Indian media is in a state of crisis and this crisis is not accidental or random, but systemic and structural, NDTV senior executive editor Ravish Kumar said on Monday (September 9) while receiving the 2019 Ramon Magsaysay Award.
Highlighting the inequality in knowledge transmission in the country, Kumar said that the time has come “for us to take cognisance of knowledge inequality as well.” “When resources for quality education are confined to a few cities, we cannot even begin to imagine what the repercussions of this inequality are in smaller towns and villages,” Kumar said.
Expressing his fear on the current state of affairs, he said that the source of knowledge for a vast multitude is the “propaganda machine of ‘Whatsapp University’.” “One cannot entirely blame today’s youth since they have been denied quality education and information. It becomes all the more important to evaluate the crisis of media in this context,” he added.
Kumar has time and again expressed his fear on the circulation of fake news on WhatsApp and highlighted how the media too has become a source of fake information.
Fake news and ‘Whatsapp University’
“If media too begins to function like the ‘WhatsApp University’ with fake news and fake knowledge, what would be the consequences of the society? It is a good sign that Indian citizens have begun to understand this,” he said, adding that the congratulatory message he has been receiving are also filled with “worries how the media has turned rogue in India.”
Speaking about the media in the country, he said that he is worried with the “state of the profession I represent.” “Indian media is in a state of crisis and this crisis is not accidental or random, but systemic and structural,” he asserted.
He also underlined the struggle that the journalists in the country are facing while trying to do their job. “Being a journalist has become a solitary endeavour as uncompromising journalists find themselves being forced out of their jobs by news organisations. And those corporate owners are never questioned,” he said.
Nevertheless, he said, it is heartening to see that there are still some (journalists) who continue to put their lives and careers at risk to practice honest and meaningful journalism.
On the communication shutdown in Jammu and Kashmir following the abrogation of Article 370 since August 5, he highlighted how most of the major media organisations “went along with the government’s stand.” Yet, he said that there are some journalists “who have dared to report from within that shutdown and faced the wrath of the ‘army of trolls’.”
The media crisis
Painting a grim picture of journalism in the country, he said that while institutional journalism is facing a crisis, individual journalists are struggling to survive and question authorities.
“Can we restore the sanctity of the news?” he asked, while adding that he hopes the audiences will realise the value of truthfulness in reporting and the diversity of voices and opinions. Democracy, he said, can thrive only as long as news and information is truthful.
Expressing his faith in young journalists, Kumar said, they will be able to restore the meaning of true journalism.
“I accept this award on behalf of all those readers and viewers who continue to live in areas of knowledge inequality but have a thirst for good and truthful information and knowledge. Many young journalists realise this challenge,” he said.

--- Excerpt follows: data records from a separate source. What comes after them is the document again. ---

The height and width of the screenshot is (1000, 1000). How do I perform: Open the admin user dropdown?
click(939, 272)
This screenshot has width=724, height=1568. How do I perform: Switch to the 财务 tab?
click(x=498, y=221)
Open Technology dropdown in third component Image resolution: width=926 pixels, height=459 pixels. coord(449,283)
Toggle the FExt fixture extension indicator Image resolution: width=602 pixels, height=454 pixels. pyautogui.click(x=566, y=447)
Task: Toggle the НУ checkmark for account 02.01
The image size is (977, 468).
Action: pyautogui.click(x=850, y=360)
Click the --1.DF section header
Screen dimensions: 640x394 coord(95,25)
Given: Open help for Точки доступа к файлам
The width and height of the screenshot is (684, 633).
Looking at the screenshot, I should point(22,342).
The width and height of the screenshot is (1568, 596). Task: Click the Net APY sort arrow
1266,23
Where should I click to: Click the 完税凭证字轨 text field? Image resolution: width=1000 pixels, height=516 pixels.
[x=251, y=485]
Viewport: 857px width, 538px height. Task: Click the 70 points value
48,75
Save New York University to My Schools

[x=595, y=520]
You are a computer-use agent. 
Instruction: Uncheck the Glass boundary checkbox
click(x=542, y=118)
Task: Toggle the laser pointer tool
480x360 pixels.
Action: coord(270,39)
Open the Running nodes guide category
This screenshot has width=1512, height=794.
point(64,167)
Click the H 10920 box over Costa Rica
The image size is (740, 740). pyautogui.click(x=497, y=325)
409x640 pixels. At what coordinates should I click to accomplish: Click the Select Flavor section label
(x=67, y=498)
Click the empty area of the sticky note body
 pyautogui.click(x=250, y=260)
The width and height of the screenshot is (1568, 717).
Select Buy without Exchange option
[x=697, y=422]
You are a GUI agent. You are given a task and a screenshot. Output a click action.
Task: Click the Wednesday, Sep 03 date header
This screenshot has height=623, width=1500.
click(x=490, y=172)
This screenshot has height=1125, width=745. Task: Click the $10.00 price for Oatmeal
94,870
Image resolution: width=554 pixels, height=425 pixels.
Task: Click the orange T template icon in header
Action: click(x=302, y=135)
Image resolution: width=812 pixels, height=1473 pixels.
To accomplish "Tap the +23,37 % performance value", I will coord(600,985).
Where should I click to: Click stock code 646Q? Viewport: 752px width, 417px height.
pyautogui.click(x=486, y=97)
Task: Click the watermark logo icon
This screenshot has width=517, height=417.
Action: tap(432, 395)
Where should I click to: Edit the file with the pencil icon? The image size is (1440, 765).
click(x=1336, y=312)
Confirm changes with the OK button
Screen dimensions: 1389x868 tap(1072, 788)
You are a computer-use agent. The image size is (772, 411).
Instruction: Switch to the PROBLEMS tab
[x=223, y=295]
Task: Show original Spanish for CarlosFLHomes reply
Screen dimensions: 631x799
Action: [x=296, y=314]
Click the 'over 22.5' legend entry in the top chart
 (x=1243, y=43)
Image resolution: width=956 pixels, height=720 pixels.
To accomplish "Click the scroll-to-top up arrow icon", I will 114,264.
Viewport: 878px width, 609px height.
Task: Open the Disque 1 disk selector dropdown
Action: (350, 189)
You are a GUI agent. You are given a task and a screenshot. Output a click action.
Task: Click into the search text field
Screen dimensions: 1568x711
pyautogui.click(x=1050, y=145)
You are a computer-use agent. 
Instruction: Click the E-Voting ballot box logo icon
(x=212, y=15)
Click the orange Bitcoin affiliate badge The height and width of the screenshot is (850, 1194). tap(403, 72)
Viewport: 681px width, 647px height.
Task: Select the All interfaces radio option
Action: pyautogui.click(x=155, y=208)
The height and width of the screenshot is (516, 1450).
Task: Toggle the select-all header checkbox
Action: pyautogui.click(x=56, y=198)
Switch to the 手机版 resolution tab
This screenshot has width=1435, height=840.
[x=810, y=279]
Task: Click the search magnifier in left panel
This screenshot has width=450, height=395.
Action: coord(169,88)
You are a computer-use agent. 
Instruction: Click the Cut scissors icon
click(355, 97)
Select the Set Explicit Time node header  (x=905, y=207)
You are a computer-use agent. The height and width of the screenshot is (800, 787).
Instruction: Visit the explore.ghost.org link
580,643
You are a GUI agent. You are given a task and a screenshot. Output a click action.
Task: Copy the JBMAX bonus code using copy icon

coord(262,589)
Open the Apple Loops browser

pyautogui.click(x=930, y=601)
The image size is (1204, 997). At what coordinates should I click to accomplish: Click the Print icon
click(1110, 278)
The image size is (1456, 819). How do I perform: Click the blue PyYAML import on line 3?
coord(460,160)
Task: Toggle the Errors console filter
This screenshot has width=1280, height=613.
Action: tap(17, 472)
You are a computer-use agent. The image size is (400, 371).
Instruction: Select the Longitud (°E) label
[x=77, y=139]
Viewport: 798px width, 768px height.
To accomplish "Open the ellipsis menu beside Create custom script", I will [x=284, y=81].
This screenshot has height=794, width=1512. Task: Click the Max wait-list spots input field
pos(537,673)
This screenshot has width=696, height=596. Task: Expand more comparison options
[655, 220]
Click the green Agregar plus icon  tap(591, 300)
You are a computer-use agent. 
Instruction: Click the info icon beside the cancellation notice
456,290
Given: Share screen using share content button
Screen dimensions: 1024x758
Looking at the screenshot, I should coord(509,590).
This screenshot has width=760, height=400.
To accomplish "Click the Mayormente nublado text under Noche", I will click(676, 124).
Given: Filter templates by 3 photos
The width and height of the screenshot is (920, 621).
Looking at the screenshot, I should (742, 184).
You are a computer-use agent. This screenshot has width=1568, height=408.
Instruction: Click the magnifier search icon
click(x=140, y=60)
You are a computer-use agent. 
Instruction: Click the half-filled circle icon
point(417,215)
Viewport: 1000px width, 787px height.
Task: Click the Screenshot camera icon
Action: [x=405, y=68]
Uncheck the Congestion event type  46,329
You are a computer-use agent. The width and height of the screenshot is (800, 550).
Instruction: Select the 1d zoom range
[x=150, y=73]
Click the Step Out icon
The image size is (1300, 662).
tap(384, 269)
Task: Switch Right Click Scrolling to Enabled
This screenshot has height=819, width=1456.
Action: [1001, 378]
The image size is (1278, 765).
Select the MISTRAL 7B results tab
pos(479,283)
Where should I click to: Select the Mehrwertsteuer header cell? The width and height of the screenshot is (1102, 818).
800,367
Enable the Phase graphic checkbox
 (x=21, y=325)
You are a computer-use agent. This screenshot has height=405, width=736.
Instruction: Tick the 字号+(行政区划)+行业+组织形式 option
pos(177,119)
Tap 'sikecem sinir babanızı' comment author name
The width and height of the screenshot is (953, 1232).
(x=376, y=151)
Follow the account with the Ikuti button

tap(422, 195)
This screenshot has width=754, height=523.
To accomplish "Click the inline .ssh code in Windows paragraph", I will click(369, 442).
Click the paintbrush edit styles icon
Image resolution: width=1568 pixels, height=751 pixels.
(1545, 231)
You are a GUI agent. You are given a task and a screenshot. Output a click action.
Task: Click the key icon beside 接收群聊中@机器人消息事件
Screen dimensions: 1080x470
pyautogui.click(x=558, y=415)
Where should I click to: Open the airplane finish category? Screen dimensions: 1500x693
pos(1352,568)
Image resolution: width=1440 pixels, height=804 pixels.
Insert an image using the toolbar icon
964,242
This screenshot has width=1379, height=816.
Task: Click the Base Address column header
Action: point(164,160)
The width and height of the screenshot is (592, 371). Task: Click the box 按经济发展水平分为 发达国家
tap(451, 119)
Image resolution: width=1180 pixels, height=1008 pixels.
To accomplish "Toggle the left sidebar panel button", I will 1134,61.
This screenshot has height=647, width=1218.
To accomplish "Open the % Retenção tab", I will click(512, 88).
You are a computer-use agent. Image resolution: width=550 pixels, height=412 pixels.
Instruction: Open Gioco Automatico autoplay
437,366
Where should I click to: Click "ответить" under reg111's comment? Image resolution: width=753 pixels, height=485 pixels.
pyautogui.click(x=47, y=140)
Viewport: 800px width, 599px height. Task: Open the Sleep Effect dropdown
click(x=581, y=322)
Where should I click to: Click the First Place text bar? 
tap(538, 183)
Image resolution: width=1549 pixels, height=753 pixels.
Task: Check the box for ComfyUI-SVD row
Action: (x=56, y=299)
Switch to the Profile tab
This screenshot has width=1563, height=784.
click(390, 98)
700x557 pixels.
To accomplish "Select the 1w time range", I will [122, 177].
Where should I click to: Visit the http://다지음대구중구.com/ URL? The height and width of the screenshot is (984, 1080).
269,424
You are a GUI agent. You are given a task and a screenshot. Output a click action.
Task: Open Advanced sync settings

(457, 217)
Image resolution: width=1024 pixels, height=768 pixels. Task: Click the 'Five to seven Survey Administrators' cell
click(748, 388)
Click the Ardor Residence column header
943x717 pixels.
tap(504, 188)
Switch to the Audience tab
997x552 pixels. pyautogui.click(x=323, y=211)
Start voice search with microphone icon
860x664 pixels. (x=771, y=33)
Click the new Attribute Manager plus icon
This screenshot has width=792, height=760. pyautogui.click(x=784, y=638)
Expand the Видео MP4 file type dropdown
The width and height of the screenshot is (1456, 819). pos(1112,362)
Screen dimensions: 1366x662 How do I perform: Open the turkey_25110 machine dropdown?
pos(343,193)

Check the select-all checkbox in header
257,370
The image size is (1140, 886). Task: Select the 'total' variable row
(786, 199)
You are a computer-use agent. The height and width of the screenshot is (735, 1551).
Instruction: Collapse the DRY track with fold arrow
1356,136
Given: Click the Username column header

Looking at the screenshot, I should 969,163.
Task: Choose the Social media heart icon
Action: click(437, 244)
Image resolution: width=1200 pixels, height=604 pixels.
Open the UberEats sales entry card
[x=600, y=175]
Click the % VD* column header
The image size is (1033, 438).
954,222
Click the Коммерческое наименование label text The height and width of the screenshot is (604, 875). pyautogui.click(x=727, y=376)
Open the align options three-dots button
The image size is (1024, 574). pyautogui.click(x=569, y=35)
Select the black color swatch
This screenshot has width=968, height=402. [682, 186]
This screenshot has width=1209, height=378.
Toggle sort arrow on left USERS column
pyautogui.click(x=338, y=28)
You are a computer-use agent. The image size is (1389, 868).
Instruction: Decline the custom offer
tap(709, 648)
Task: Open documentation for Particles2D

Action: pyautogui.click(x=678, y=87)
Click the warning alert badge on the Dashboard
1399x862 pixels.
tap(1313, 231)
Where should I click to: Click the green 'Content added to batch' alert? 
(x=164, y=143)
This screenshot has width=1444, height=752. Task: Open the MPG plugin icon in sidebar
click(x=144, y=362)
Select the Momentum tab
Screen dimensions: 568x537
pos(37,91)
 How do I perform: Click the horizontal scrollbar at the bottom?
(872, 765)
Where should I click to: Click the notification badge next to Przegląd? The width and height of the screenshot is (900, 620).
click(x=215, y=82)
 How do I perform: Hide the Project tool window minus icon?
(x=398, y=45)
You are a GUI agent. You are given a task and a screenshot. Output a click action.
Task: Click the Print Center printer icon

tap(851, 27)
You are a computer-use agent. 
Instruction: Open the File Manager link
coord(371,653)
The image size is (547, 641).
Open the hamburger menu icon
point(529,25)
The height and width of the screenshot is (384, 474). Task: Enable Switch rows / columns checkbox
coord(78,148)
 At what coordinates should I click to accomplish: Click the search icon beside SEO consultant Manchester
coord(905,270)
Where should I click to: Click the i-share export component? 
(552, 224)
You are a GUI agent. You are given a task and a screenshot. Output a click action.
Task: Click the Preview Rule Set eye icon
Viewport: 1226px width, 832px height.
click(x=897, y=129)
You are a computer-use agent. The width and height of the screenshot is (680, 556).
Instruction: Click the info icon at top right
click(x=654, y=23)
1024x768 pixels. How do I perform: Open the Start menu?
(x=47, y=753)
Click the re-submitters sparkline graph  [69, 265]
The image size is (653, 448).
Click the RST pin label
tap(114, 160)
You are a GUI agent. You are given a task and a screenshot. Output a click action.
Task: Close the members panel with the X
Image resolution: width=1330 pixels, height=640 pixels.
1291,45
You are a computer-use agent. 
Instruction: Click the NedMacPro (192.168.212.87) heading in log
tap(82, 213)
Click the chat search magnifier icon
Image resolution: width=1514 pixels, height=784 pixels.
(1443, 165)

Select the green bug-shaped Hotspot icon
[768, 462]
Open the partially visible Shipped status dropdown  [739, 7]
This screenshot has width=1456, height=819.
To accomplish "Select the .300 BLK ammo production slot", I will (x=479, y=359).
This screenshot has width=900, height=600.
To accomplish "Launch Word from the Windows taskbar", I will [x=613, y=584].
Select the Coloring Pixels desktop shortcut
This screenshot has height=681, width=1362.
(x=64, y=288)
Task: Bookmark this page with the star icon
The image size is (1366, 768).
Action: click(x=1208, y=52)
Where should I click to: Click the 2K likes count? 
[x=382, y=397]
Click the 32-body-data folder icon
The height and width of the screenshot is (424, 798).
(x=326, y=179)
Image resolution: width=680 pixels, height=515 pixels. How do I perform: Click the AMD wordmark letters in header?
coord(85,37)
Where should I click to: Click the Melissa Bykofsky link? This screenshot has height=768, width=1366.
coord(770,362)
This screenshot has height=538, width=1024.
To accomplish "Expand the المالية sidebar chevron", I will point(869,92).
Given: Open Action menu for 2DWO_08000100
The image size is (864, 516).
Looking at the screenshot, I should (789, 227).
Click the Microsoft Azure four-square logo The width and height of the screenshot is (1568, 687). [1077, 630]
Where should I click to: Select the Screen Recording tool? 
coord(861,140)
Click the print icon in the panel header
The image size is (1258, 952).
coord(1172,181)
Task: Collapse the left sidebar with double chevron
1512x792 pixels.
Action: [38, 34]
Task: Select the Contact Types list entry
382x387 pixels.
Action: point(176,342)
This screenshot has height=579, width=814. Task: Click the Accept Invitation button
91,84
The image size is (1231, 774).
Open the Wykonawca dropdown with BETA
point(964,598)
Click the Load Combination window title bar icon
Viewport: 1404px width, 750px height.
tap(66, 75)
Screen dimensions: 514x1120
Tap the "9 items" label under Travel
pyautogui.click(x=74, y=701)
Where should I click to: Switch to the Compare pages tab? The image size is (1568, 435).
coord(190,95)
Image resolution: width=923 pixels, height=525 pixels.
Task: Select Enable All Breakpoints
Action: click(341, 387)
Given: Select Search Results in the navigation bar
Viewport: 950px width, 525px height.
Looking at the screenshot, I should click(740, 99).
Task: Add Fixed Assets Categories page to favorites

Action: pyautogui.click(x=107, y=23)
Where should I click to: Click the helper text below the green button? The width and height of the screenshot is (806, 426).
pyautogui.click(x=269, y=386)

In times to come, he said, “Such journalists will be able to restore the meaning of true journalism, but it is also possible that they may lose the battle.” But again, he said, not all battles are fought for victory; some are fought to simply tell the world that someone was there on the battlefield. Sometimes, he added, resistance is not a matter of choice.
The Ramon Magsaysay award was instituted in 1957 to celebrate the life of Ramon del Fierro Magsaysay, a former President of the Philippines.
Considered as the Asian version of the prestigious Nobel Prize, the Ramon Magsaysay Award was conferred the ‘Prime Time’ journalist for “his unfaltering commitment to a professional, ethical journalism of the highest standards.”